- Cold Brayfield Location within Buckinghamshire
- Interactive map of Cold Brayfield
- Population: 90 (2021 census)
- OS grid reference: SP929523
- Civil parish: Cold Brayfield;
- District: City of Milton Keynes;
- Unitary authority: Milton Keynes City Council;
- Ceremonial county: Buckinghamshire;
- Region: South East;
- Country: England
- Sovereign state: United Kingdom
- Post town: OLNEY
- Postcode district: MK46
- Dialling code: 01234
- Police: Thames Valley
- Fire: Buckinghamshire
- Ambulance: South Central
- UK Parliament: Milton Keynes North;

= Cold Brayfield =

Civil parish in the City of Milton Keynes, England

Cold Brayfield is a village and civil parish in the unitary authority area of the City of Milton Keynes, Buckinghamshire, England. It is about 3 mi east of Olney, 8 mi west of Bedford, and 10 mi north of Central Milton Keynes on the Bedfordshire border. Nearby places are Lavendon and Turvey (over the bridge on the Bedfordshire side of the River Great Ouse). It is in the civil parish of Newton Blossomville.

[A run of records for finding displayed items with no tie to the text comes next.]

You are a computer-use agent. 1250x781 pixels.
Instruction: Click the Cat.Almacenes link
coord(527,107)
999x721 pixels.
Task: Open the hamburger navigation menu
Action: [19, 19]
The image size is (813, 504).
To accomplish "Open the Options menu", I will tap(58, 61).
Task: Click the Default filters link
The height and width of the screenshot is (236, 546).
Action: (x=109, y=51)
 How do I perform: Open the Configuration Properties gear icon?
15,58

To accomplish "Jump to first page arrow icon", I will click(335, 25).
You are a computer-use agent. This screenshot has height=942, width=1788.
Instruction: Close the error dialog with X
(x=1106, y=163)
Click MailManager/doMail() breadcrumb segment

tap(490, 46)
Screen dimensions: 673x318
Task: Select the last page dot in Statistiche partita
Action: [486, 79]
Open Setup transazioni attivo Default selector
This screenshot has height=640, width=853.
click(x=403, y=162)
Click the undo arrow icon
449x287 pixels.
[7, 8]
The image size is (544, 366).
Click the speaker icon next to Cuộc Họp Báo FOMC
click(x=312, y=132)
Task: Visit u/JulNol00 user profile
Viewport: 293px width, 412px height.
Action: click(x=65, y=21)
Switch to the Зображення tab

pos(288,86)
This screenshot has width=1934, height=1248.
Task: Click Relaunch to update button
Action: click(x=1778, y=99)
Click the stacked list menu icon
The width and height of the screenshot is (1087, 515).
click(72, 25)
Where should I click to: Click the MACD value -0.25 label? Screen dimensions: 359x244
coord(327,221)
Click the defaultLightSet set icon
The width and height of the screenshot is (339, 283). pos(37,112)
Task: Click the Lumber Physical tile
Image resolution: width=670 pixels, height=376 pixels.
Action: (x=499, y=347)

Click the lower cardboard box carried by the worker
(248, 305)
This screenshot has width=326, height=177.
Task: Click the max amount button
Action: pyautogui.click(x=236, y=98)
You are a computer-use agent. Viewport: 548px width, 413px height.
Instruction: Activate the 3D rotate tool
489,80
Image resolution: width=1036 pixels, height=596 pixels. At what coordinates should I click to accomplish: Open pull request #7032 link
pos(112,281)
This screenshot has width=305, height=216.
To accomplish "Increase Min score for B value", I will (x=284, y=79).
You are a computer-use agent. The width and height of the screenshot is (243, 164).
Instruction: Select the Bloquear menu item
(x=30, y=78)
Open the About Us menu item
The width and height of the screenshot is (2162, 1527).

Cold Brayfield is probably the place named as 'Bragenfelda' in a charter of 967. The elements of the name, 'brain' and 'field' are interpreted to mean 'open country on the crown of a hill'. The village name is later recorded in twelfth- and thirteenth-century charters as 'Brauefeld', 'Brawefeld' or 'Brauufeld', and becomes 'Cold Brayfield' towards the end of the sixteenth century. The basis for the prefix 'Cold' is not recorded.

The Church of England parish church is dedicated to St Mary the Virgin.